WORK TO BE COMPLETED: Using the listing below, copy exactly each line from the one that has "Where should I" through the one that has "850x580 pixels."; omit the pictures.

RECORD SET:
········

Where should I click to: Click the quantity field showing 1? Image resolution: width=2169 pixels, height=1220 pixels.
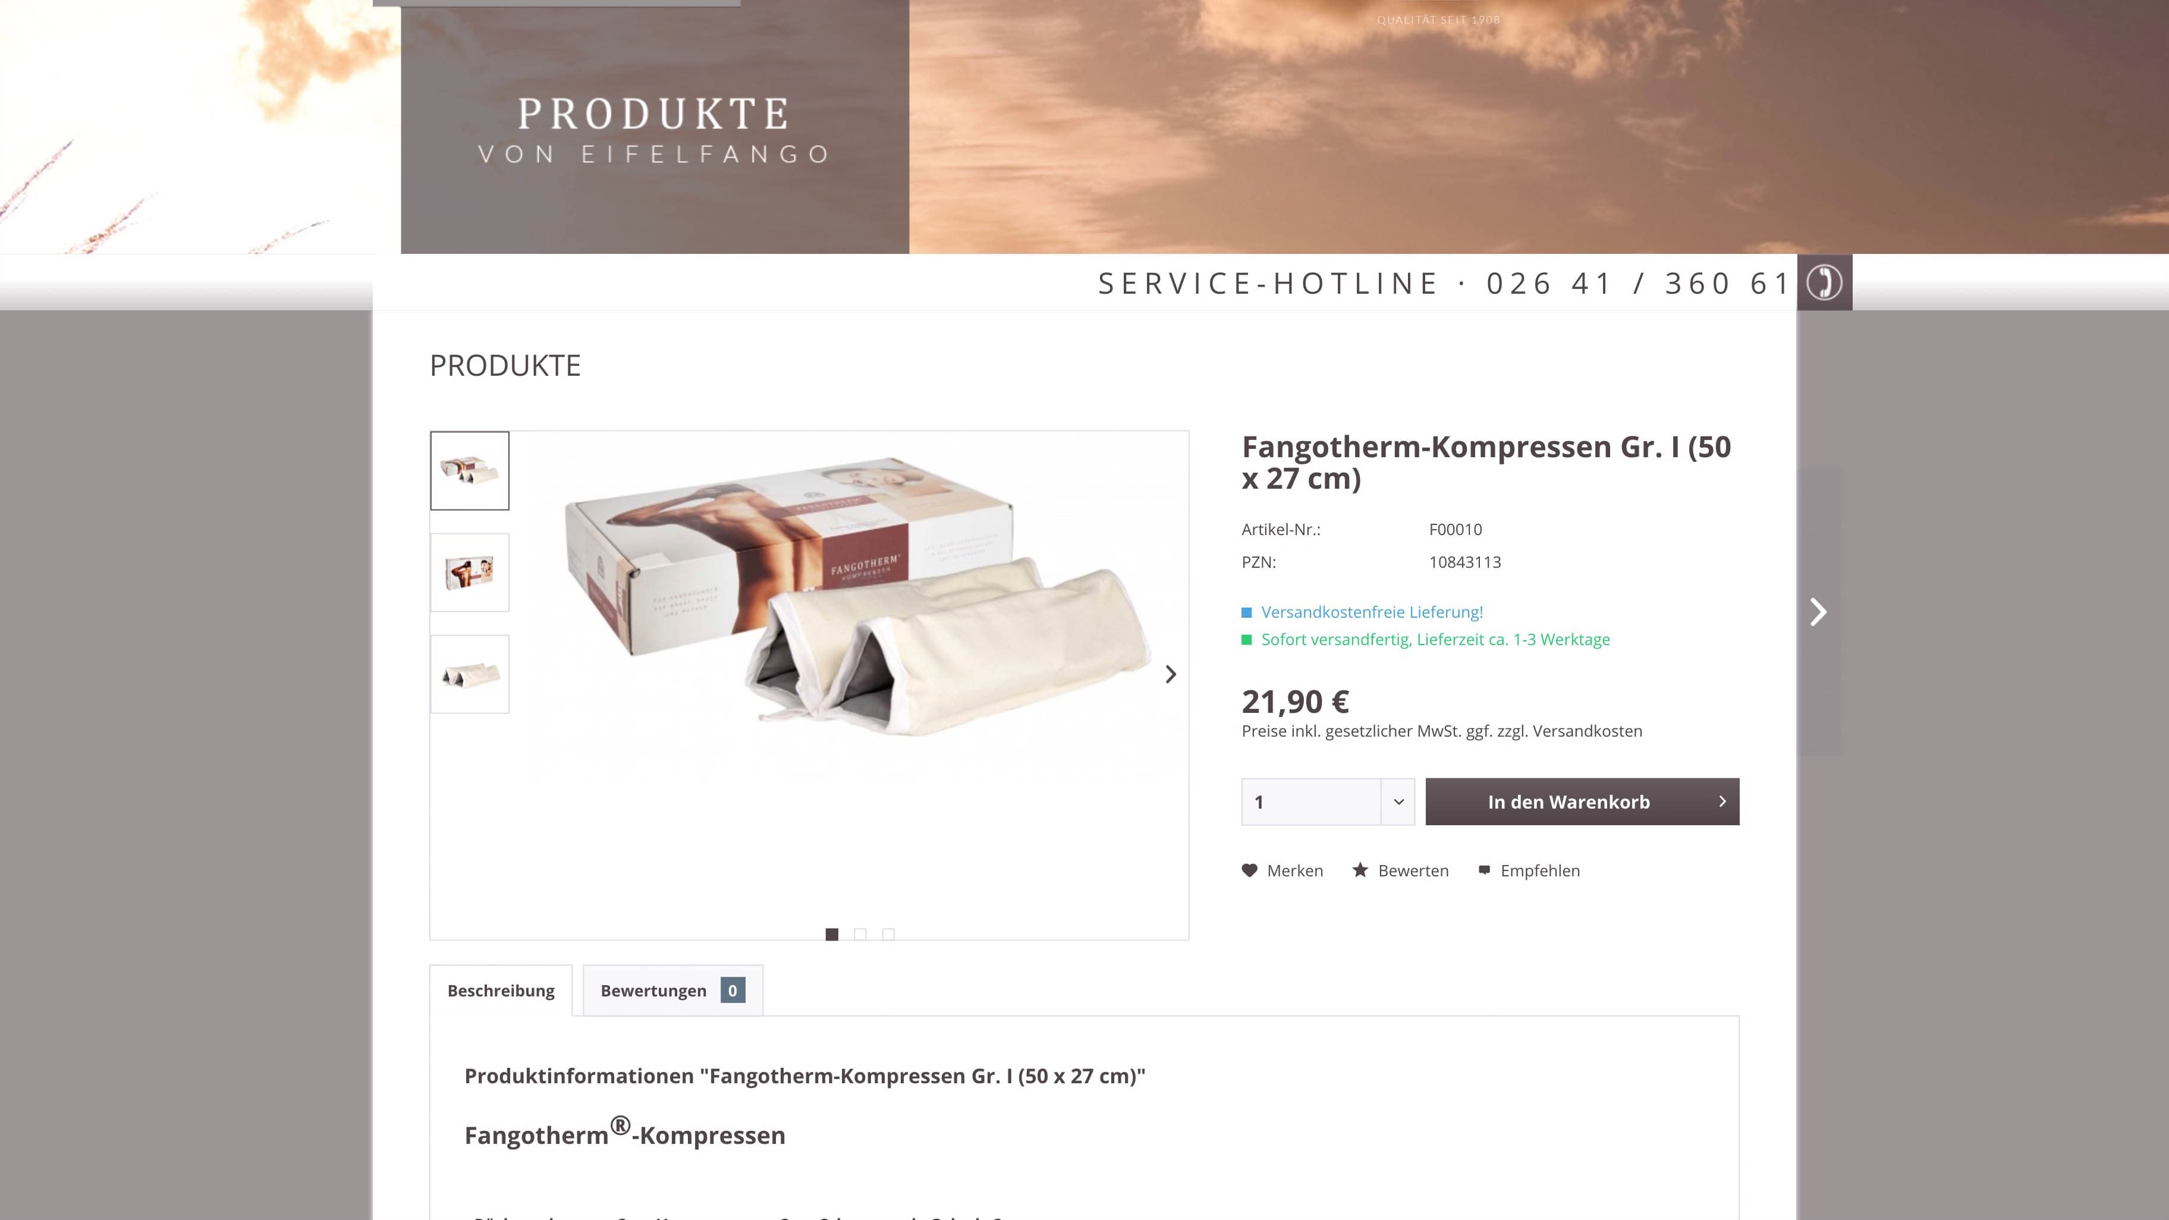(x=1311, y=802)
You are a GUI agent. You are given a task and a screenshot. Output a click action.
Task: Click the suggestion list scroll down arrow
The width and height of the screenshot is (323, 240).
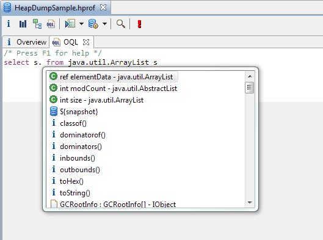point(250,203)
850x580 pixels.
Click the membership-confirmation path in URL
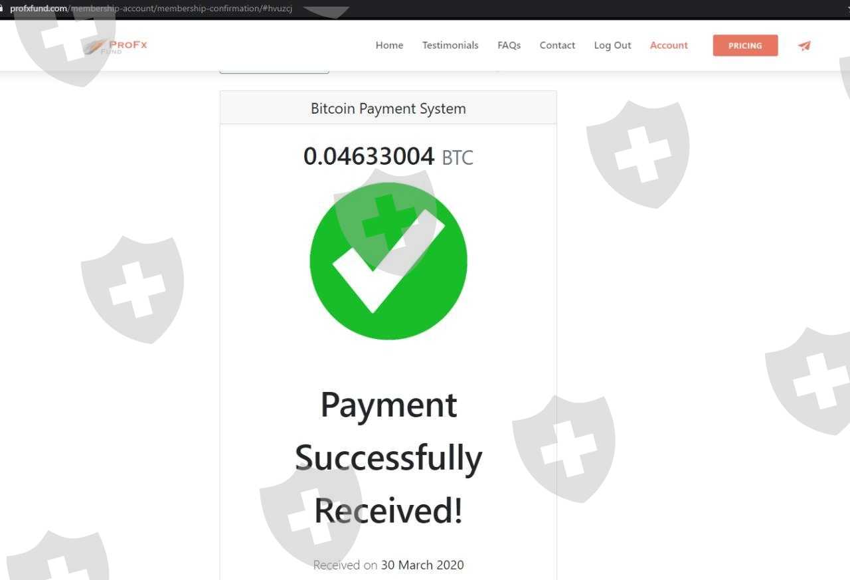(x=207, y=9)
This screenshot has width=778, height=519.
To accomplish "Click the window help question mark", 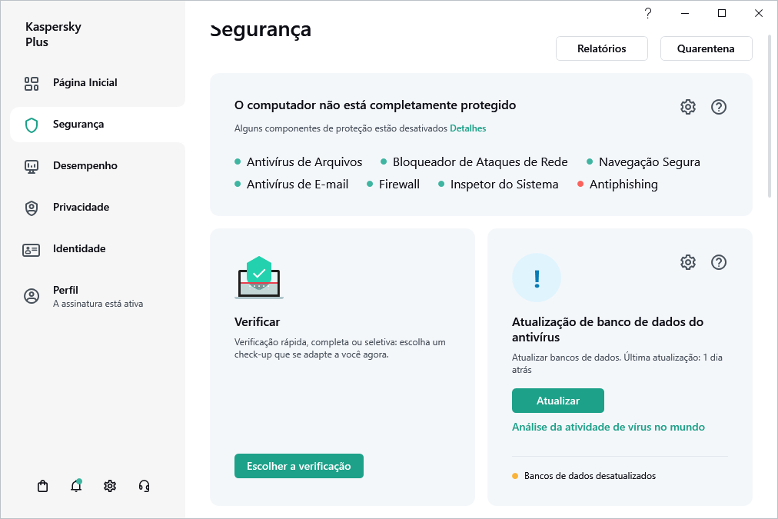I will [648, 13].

········

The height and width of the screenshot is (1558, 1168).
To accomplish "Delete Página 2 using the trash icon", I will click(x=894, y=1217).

········

RESPONSE TO THIS EXERCISE:
Where should I click to: Click the quantity field showing 1? Image resolution: width=2169 pixels, height=1220 pixels.
(x=1311, y=802)
You are a GUI agent. You are given a task and a screenshot. Output a click action.
Task: Click the suggestion list scroll down arrow
The width and height of the screenshot is (323, 240).
point(250,203)
850x580 pixels.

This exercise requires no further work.